TRIGGERメンバーは、ここの下見等は一切していない。それは、私が初見のリアクションをカメラに収めたいと言ったからだった。
きっと、良い反応を見せてくれると思う。私は内心で楽しみに待っていた。


「なんて…言っていいか、分からないくらい綺麗だね。吸い込まれてしまいそう」

「あぁ…はっきり言って、怖いくらいだ。まるで 池の向こうに、もう1つ世界が広がってるみたいな」


天と楽は、黒、朱、橙、黄色が織り成す世界に、思わず息を飲んでいた。龍之介も、池に映った景色を見て口を開く。


「逆さ紅葉、って言うんだって。鏡のようになった水面に、逆さまに映るから。
ここにお邪魔するって聞いた時、調べたんだ。ここの旅館の名前は、この景色に由来して付けられたらしいよ」


逆さ紅葉。龍之介の口から出た言葉を、胸の中で繰り返す。
そうか…この光景は、そんなふうに言うのか。千は…その事を、果たして知っていたのだろうか。

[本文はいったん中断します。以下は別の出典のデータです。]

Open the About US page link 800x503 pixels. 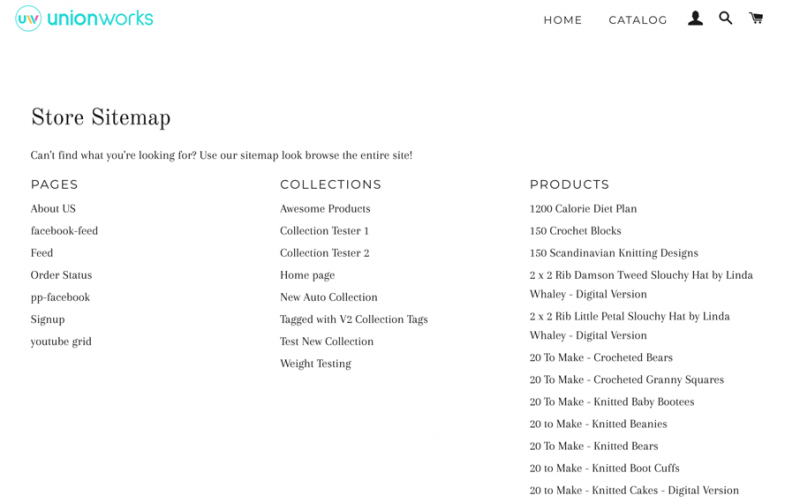pyautogui.click(x=53, y=209)
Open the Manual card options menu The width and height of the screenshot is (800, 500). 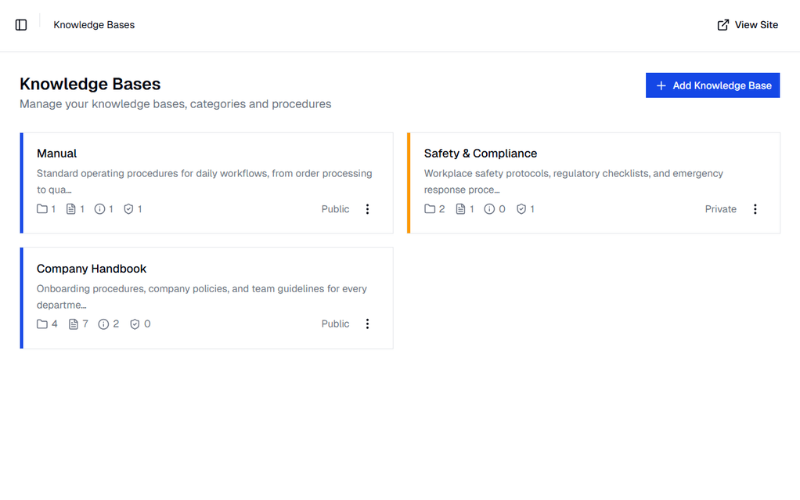pyautogui.click(x=367, y=209)
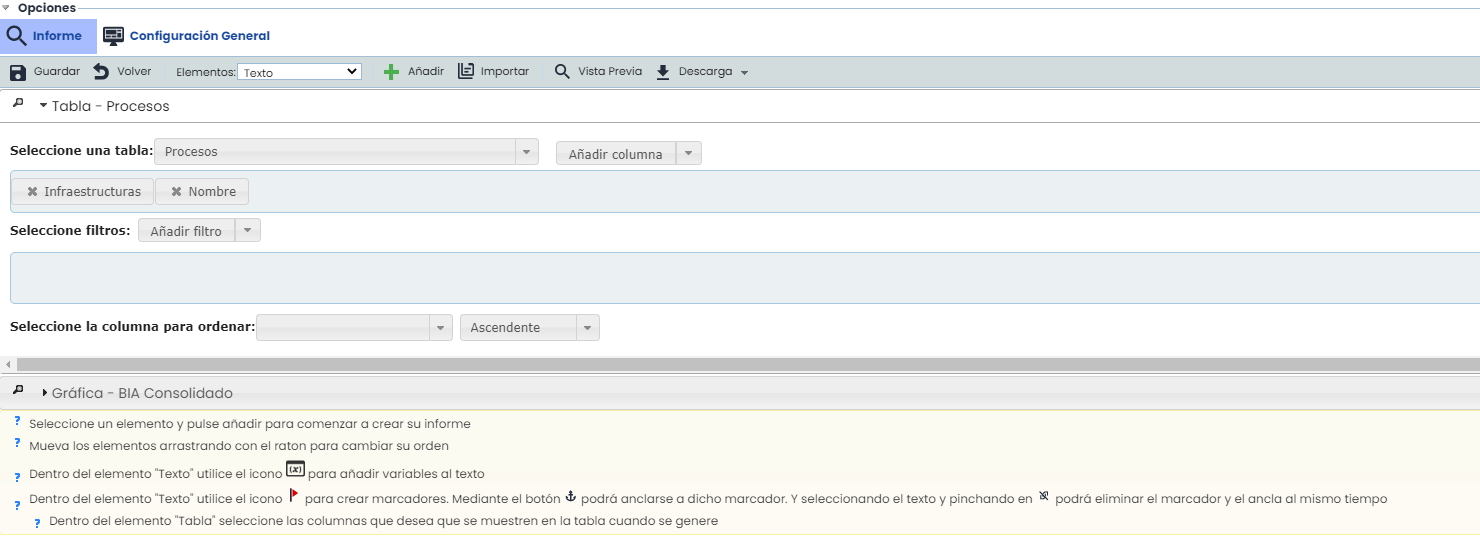Click the horizontal scrollbar track
The image size is (1480, 546).
[x=740, y=365]
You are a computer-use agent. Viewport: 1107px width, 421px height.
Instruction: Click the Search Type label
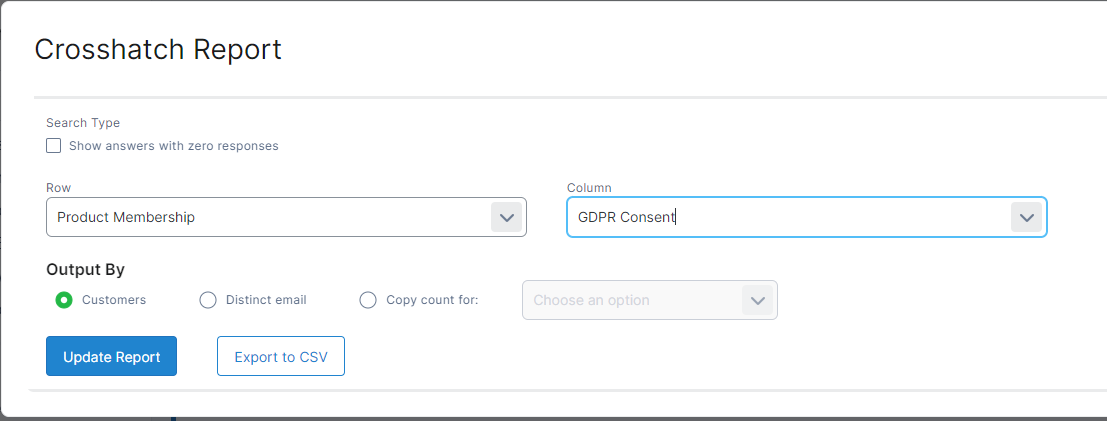point(83,123)
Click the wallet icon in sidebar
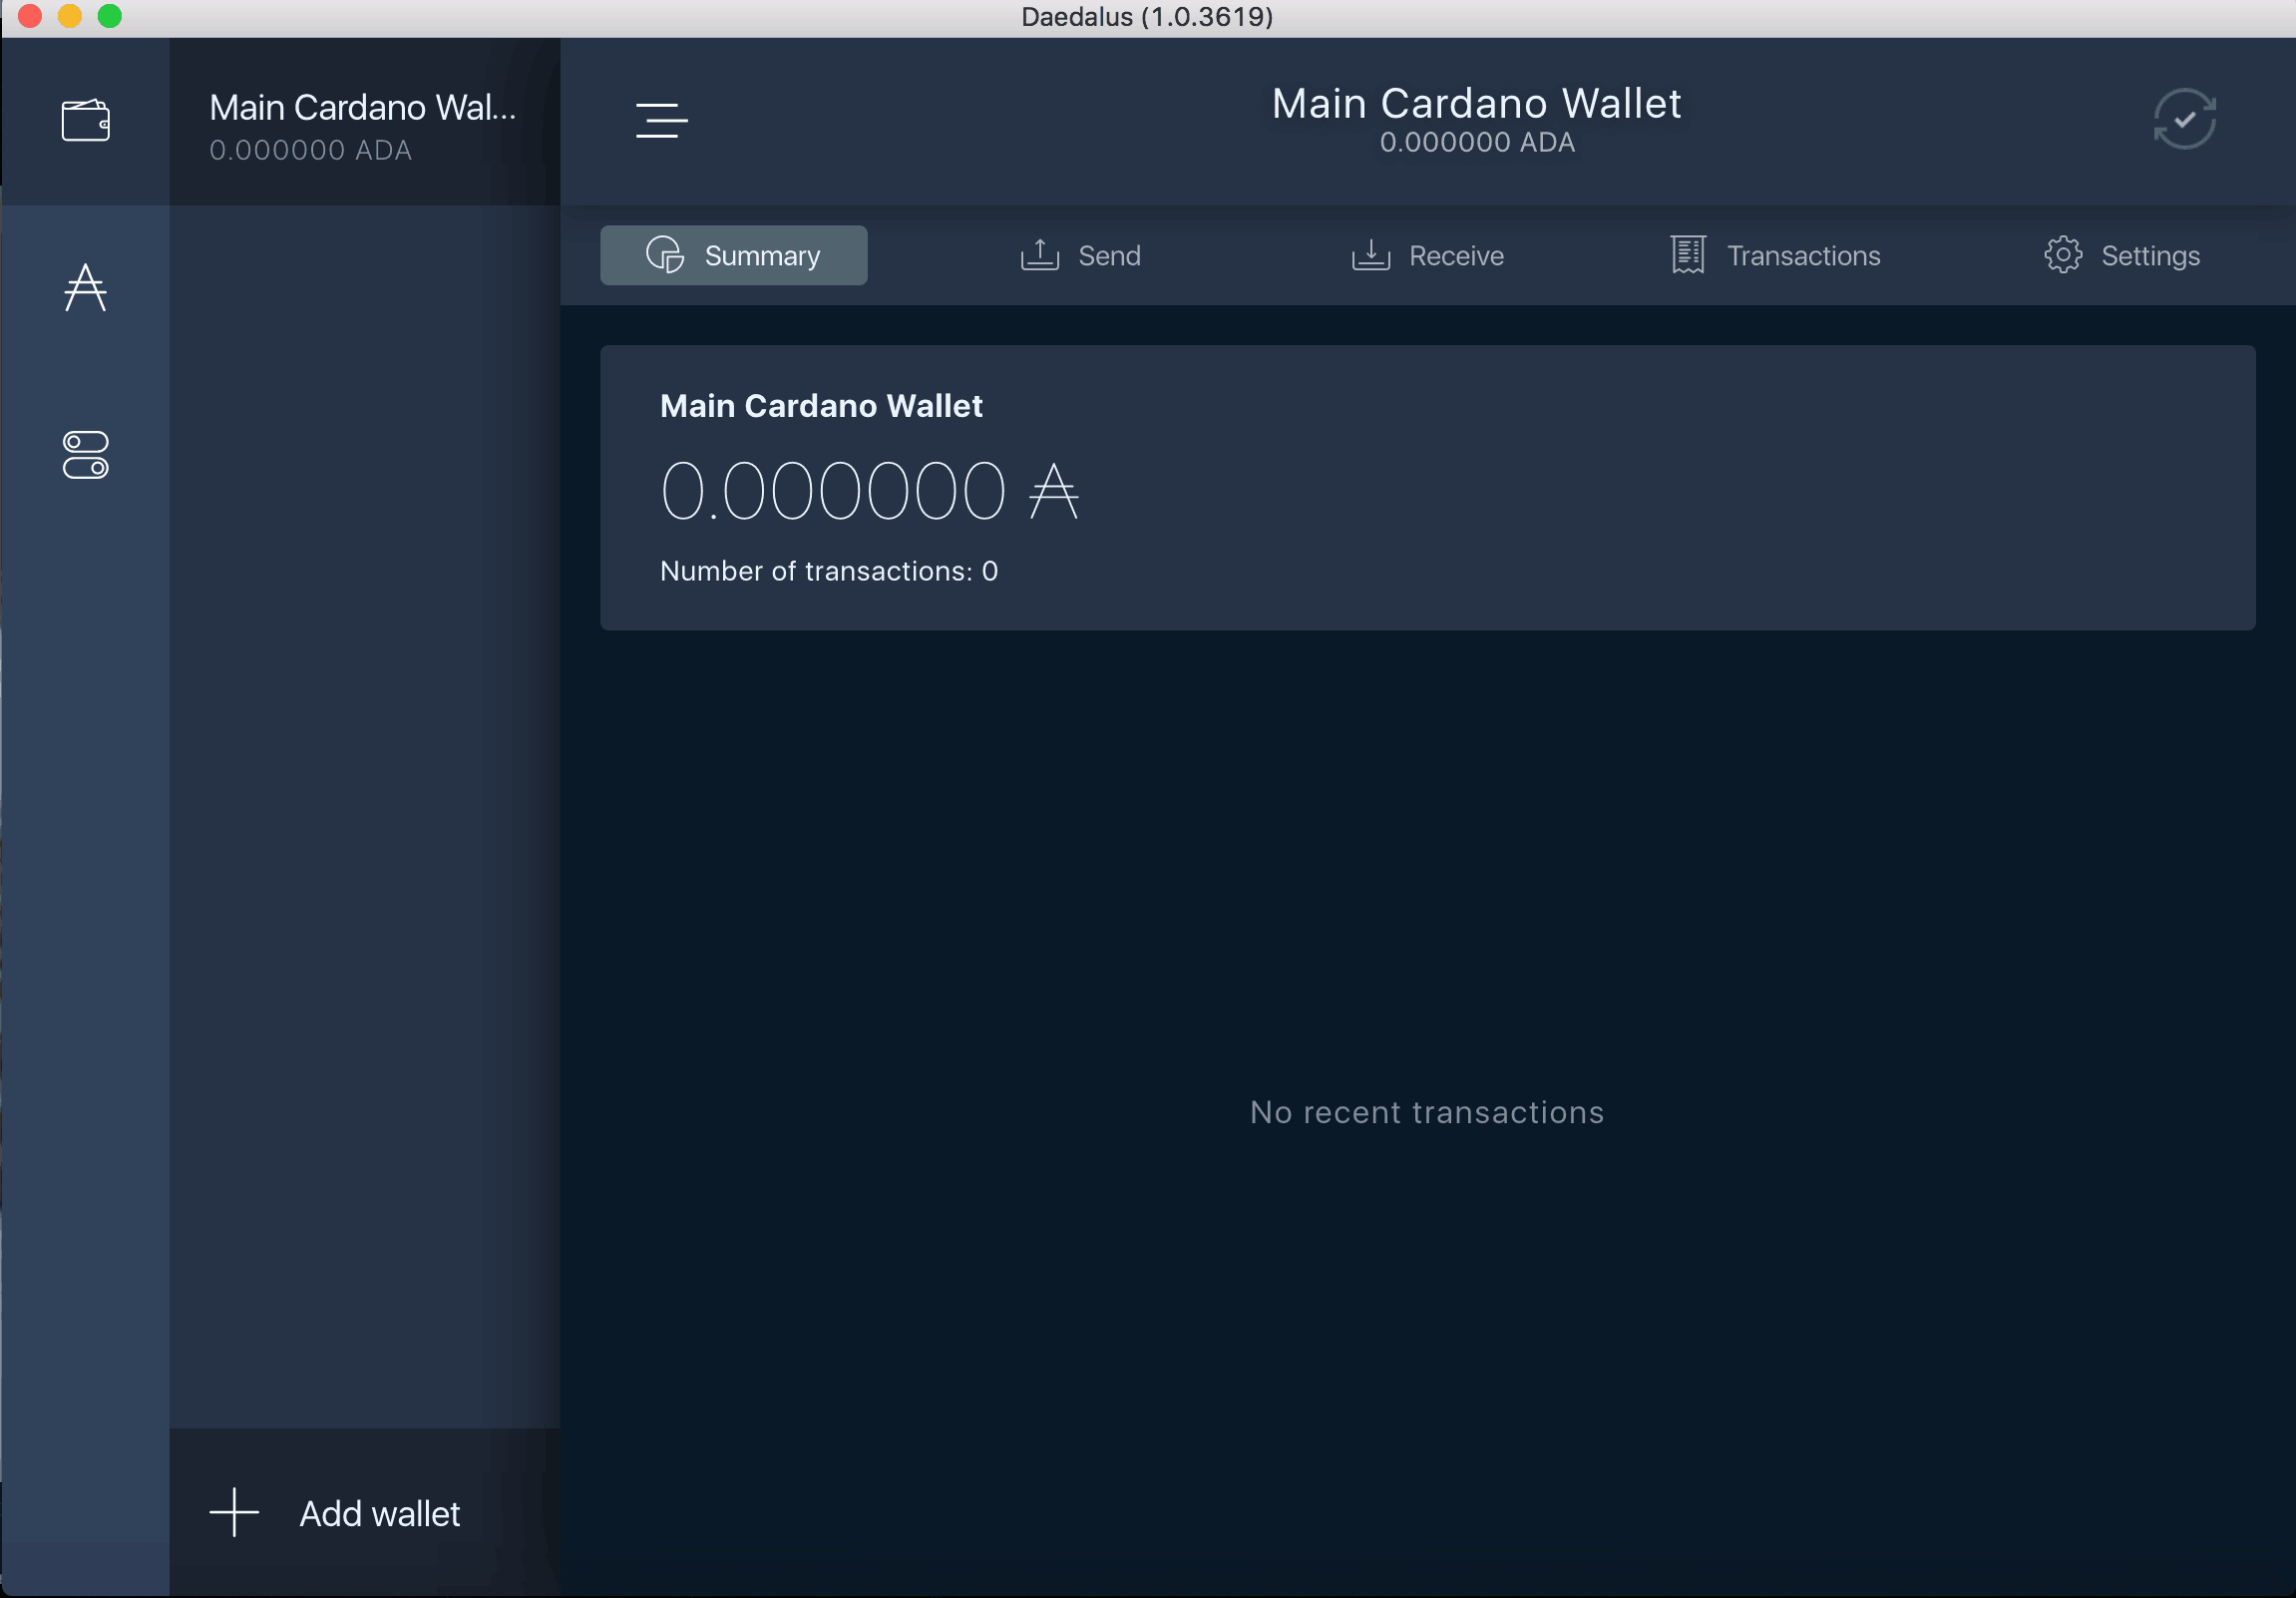2296x1598 pixels. pos(86,117)
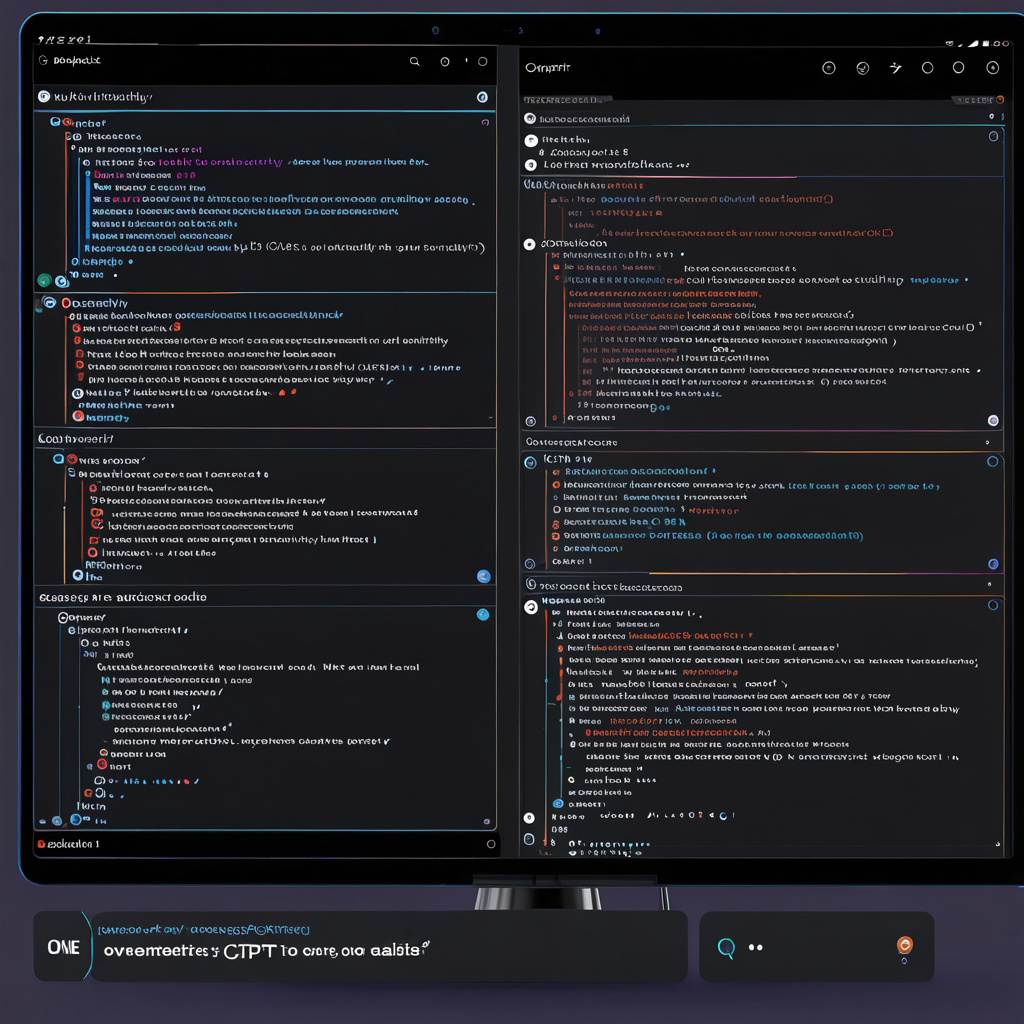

そして、撮影は全て終了する。エンディングトークは、今日の昼のうちに撮ってある。これでもう、やり直す事はない。
スタッフ達は、まだ新幹線がある内に全て引き上げる手筈になっていた。

私とTRIGGERメンバーは、ここに残って宿泊だ。せっかくなら、星の付いた京都旅館を堪能したいとの三人の希望だった。

泊まり組4人は、スタッフを玄関先まで見送る。その後、自然と足は 逆さ紅葉の場所に向いていた。
メンバー達の隣で、私もまた 紅葉美に酔いしれる。


「キミ、これ見たの初めてじゃないでしょ」

『さすが、鋭いですね』

「そうか、春人くんは ここに来た事があるんだね。本当に綺麗な光景だ…。いくらでも見ていられる」

『同感です。むしろ、この景色を見て心の動かない人間とは、私は友達になりたくありません』

「はは、なんだそれ。
それより春人。前はこの景色を 誰と見たんだ?」


楽の質問に、彼が “ もう1つの世界みたい ” だと称した水面に視線を落として答える。